▸ READING PASSAGE
Seventy-one percent of global CMOs reported marketing budgets in 2009 are lower than budgets they had in 2008, and more than half (51%) have reported cuts of 20% or more, according to Forrester Research in its “Marketing Budgets Suffer Significant Cuts” report released July 7.

Traditional media, including direct mail, bear the brunt of the budget cuts, according to 45 CMOs surveyed who said their 2009 budgets were reduced. Fifty-two percent said they have decreased direct mail budgets. By contrast, 47% of CMOs indicated they have increased social media spending, 44% have increased investment in Web site development, 40% added to online ad spending, and 38% upped the budget for e-mail marketing.

▸ LISTED RECORDS

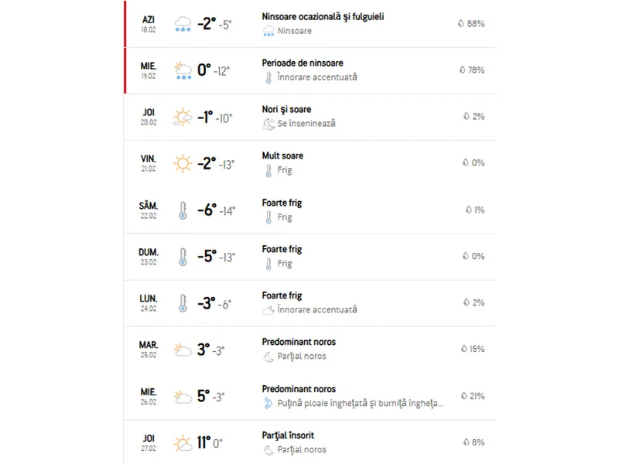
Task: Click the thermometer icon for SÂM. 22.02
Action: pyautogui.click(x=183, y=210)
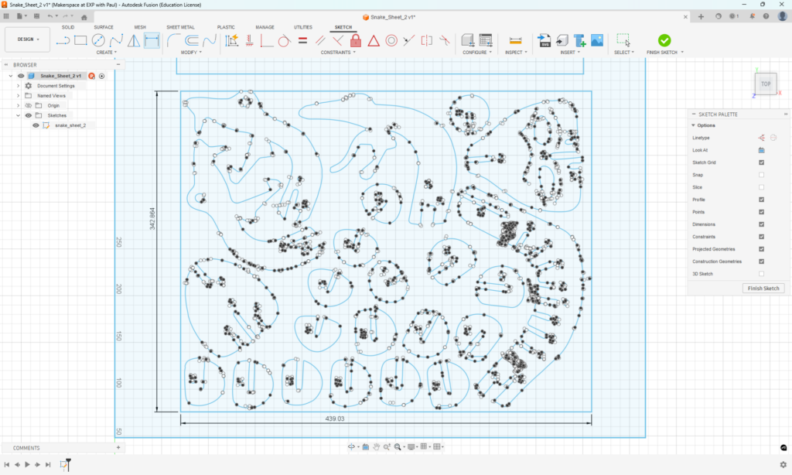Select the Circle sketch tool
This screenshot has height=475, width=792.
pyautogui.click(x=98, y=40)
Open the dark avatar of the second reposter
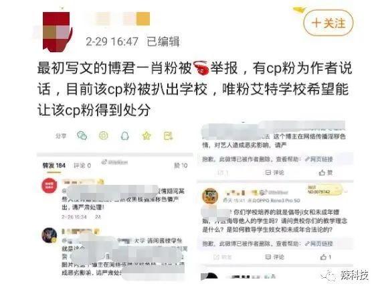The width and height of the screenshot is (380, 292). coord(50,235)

--

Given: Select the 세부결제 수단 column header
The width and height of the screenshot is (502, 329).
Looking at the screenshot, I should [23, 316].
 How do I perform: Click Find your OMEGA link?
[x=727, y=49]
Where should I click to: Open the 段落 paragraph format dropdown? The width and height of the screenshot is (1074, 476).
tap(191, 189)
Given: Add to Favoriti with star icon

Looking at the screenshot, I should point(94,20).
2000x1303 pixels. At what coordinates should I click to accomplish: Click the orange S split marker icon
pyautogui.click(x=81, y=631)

▸ WHAT THIS EXERCISE ASKS
a: In the text on 2009 marketing budgets, start at the words that contain "Traditional media, including" and stop after "for e-mail marketing.". Write that part out with "direct mail" swapped for "print mailers".
b: In the text on 2009 marketing budgets, what percentage of CMOs said they had decreased direct mail budgets?
c: Carry on the text about 2009 marketing budget cuts, starting after its last sentence.
The records have nothing to do with the text on marketing budgets.

▸ TASK RESULTS
a:
Traditional media, including print mailers, bear the brunt of the budget cuts, according to 45 CMOs surveyed who said their 2009 budgets were reduced. Fifty-two percent said they have decreased print mailers budgets. By contrast, 47% of CMOs indicated they have increased social media spending, 44% have increased investment in Web site development, 40% added to online ad spending, and 38% upped the budget for e-mail marketing.

b: Fifty-two percent.

c:
One reason traditional budgets take it on the chin is their sheer size. “In many cases, it’s the largest bucket of funds marketers have,” said Lisa Bradner, senior analyst at Forrester. “You often go to the deep buckets where you have money when it is time to cut.” Another is the continued migration online by consumers. Marketers increasingly turn to those digital channels in order to reach their customers.

Of the reasons cited for spending reductions, 19% of the CMOs said direct mail budgets were cut because it delivers the lowest ROI. “I was surprised by that,” Bradner said. She added, “I think that also reflects the high cost of traditional direct mail.”

The researcher polled a total of 63 CMOs from its ongoing Marketing & Strategy Research Panel in an e-mail survey fielded in March.